Sistem pengelolaan harus sesuai dengan standar rasionalitas, alasan (reason), dan keadilan. Secara prinsip, dinyatakan bahwa legitimasi merupakan konsep yang tidak cukup hanya berbasis legal. Tetapi sistem pengelolaan harus mampu membuktikan bahwa secara legal sesuai, walaupun hukum juga harus diuji apakah sesuai tujuan atau standar pengelolaan atau tidak.
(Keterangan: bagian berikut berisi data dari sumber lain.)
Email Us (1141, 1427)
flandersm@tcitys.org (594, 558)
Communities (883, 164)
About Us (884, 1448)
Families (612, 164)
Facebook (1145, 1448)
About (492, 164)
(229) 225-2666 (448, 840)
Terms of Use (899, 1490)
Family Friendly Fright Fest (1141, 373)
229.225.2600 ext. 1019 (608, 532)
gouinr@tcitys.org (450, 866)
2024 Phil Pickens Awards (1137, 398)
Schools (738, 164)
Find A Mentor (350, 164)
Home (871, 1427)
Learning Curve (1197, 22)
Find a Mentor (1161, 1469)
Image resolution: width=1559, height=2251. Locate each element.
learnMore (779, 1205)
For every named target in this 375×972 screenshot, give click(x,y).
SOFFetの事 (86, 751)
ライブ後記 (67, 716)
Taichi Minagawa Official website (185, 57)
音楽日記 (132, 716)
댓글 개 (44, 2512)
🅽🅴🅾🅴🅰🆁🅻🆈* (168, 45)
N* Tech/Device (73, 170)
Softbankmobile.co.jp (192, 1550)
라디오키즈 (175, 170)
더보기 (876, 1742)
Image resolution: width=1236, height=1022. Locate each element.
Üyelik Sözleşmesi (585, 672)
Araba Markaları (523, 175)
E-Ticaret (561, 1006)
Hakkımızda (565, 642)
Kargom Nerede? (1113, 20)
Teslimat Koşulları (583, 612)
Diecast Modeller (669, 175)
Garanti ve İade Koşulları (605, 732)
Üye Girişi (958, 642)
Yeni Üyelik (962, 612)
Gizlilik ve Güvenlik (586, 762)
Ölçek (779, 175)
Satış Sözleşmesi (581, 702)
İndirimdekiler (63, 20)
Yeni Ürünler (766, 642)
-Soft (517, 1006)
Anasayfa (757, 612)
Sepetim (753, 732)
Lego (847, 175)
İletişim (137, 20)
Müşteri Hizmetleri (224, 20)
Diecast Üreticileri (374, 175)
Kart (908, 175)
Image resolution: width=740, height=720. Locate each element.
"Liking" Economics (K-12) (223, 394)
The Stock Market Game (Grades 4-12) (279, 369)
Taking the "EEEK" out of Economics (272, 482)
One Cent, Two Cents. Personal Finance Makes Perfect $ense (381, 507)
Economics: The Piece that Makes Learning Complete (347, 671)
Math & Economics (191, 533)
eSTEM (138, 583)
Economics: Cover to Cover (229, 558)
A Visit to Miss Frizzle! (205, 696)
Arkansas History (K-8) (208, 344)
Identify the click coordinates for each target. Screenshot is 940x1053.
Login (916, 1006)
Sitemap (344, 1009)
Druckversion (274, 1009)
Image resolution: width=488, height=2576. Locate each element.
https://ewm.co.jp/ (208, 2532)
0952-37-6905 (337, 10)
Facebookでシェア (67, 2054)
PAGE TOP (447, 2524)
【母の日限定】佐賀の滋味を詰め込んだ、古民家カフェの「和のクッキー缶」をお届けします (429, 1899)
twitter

Artinya secara intrinsik misal rancangan pengelolaan harus sesuai dengan masalahnya (Jentoft 1999). Sebagai contoh, sistem pengelolaan yang tidak sesuai dengan keadilan sosial pasti akan mendapatkan tantangan, walaupun secara legal memenuhi

persyaratan (Rohstein 1998 dalam Jentoft 1999). Sehingga dalam konsep legitimasi, penerimaan masyarakat menjadi salah satu faktor penentu; yang menunjukan apakah sistem itu dapat diterima dan dipercaya.

Faktor-faktor yang menentukan legitimasi, menjadi perdebatan yang luas dan mendunia, dan sebagian besarahli menyepakati bahwa legitimasi merupakan konsep aspek beragam (multi-faceted) (Hechter 2009; Suchman 1995), seperti prosedur legal, self-interest dan nilai-nilai dan norma yang dianut (Bouma dan Ansink 2013). Sejalan dengan Jentoft (1999), Tyler (1997) dalam Bouma dan Ansink (2013) membedakan antara perspektif instrumental dan rasional. Perspektif instrumental menganggap legitimasi ditentukan oleh prosedur dan insentif yang mendorong keinginan (self-interest) masyarakat. Sebaliknya perspektif rasional menganggap legitimasi lebih ditentukan oleh hubungan pihak otoritas sosial dengan masyarakat terkait dengan norma, sistem nilai dan kepercayaan (trust) yang disepakati.